The mitotic cell cycle-associated nomogram predicts overall survival in lung adenocarcinoma.

Abstract

This study aimed to develop a prognostic model for lung adenocarcinoma (LUAD) associated with mitotic cell cycle. The model will predict the probability of survival at different time points and serve as a reference tool to evaluate the effectiveness of LUAD treatment. A cohort of 442 patients with LUAD from the gene expression omnibus (GEO) database was randomly divided into a training group (n = 299) and a validation group (n = 99). The least absolute shrinkage and selection operator (LASSO)-COX algorithm was used to reduce the number of predictors based on the clinicopathological and RNA sequencing data to establish mutant characteristics that could predict patient survival.
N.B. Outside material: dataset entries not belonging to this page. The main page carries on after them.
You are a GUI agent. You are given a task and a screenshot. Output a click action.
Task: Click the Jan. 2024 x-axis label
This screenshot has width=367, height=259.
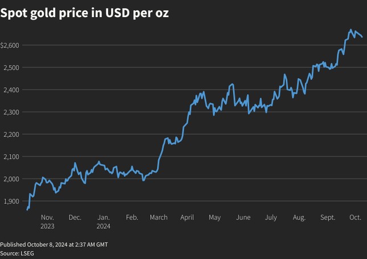[x=104, y=221]
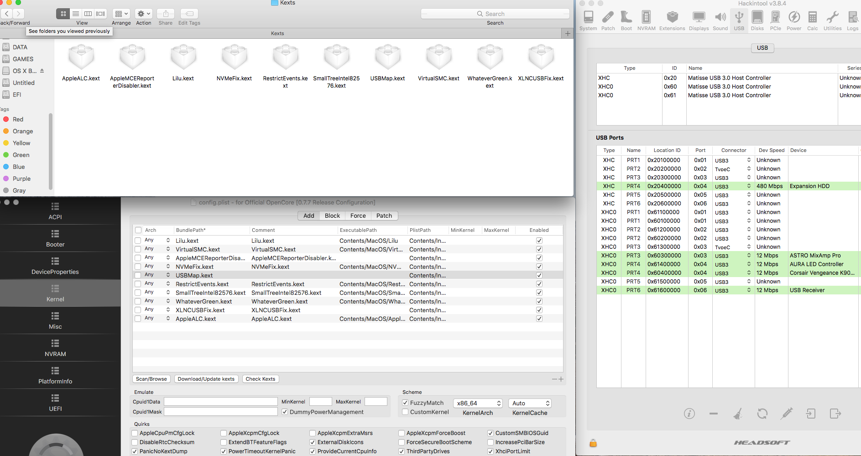Switch to the Patch tab in Kernel section
The width and height of the screenshot is (861, 456).
(x=384, y=216)
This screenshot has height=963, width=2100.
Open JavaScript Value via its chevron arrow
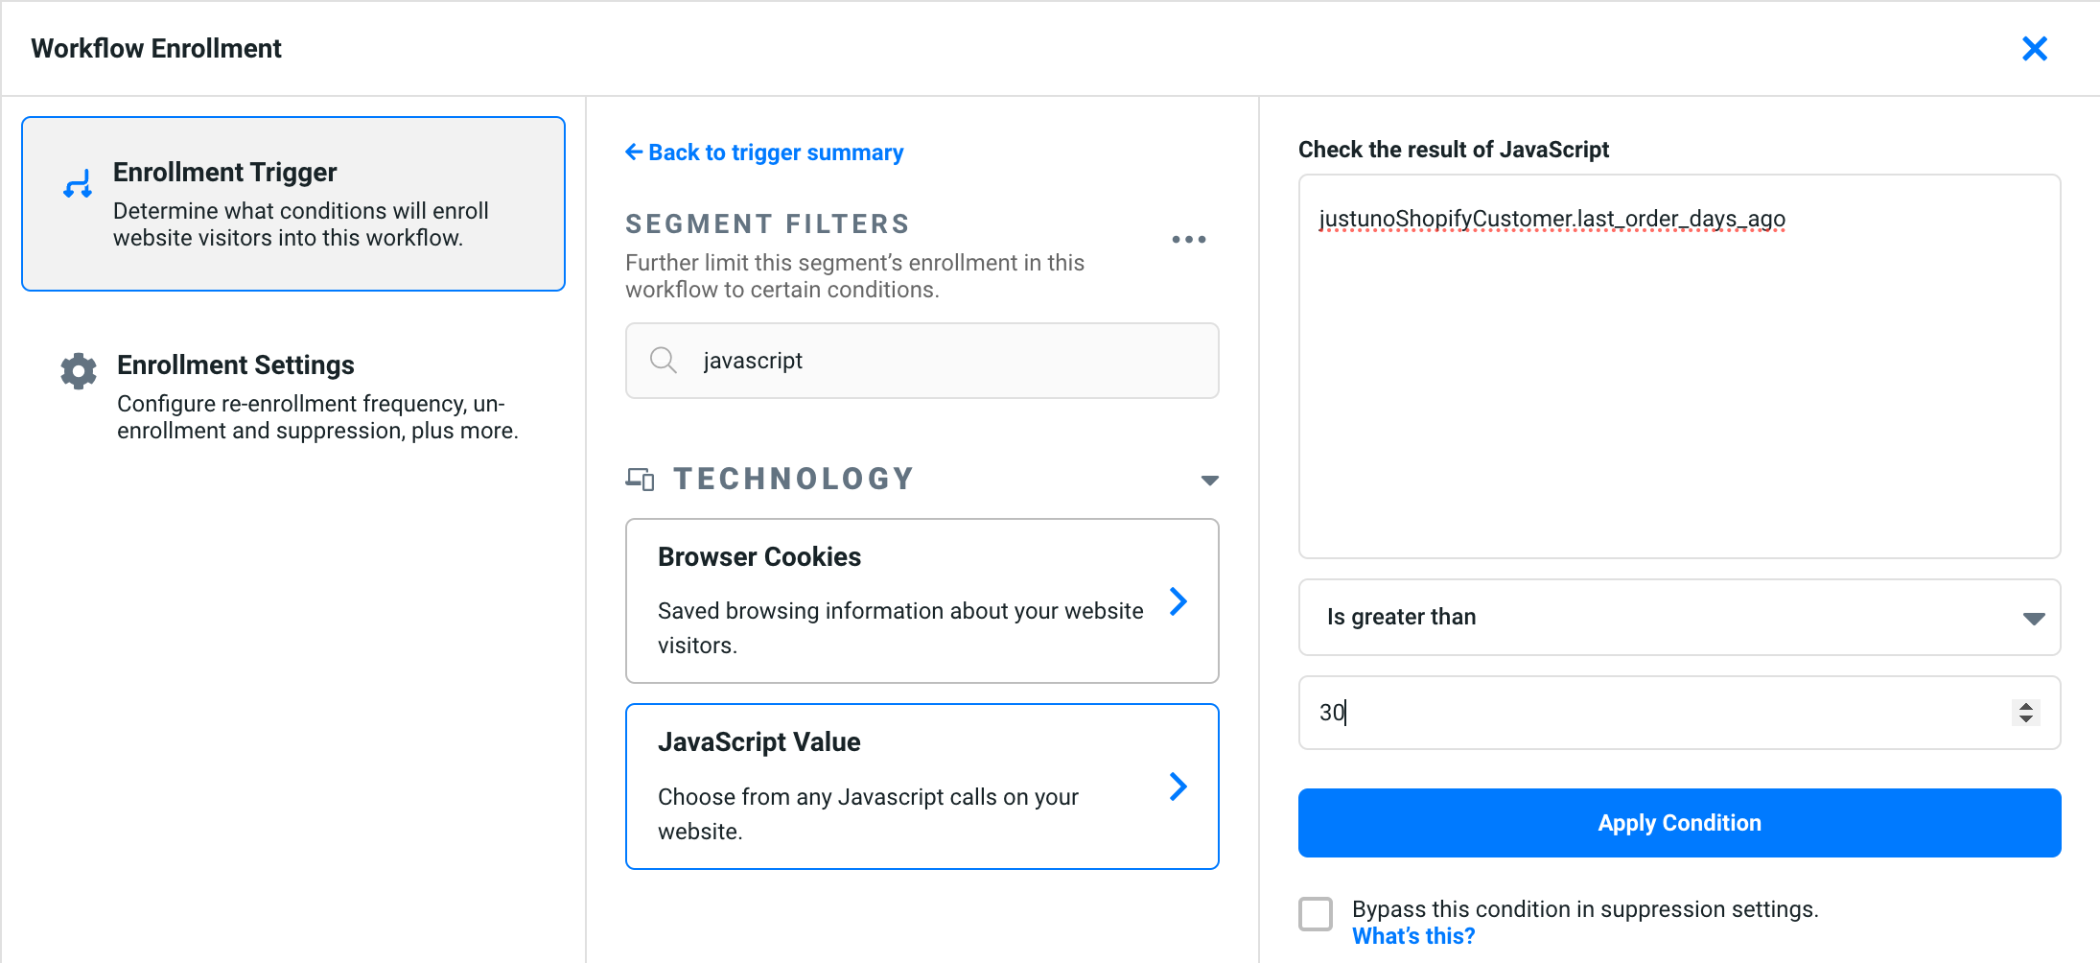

Additionally, gene ontology (GO), Kyoto Encyclopedia of Genes and Genomes (KEGG), gene set variation analysis (GSVA), and gene set enrichment analysis (GSEA) analyses were conducted on the mutant characteristics. The performance of the developed nomogram was evaluated using calibration curves and the C-index. The mutant characteristics had prognostic value for LUAD and acted as an independent prognostic factor. The mutant characteristics profile derived from the LASSO-COX algorithm demonstrated a significant association with overall survival in patients with LUAD. Functional annotation based on the mutant score, its involvement in the phase transition of the mitotic cell cycle, and its regulatory processes. The nomogram, which combined the mutant score with clinical factors associated with prognosis, showed robust accuracy in both the training and validation groups. This study presents the first individualized model that establishes a mutant score for predicting survival in LUAD. This model can be used as a predictive tool for determining 1-, 2-, 3-, and 5-year survival probabilities in patients with LUAD.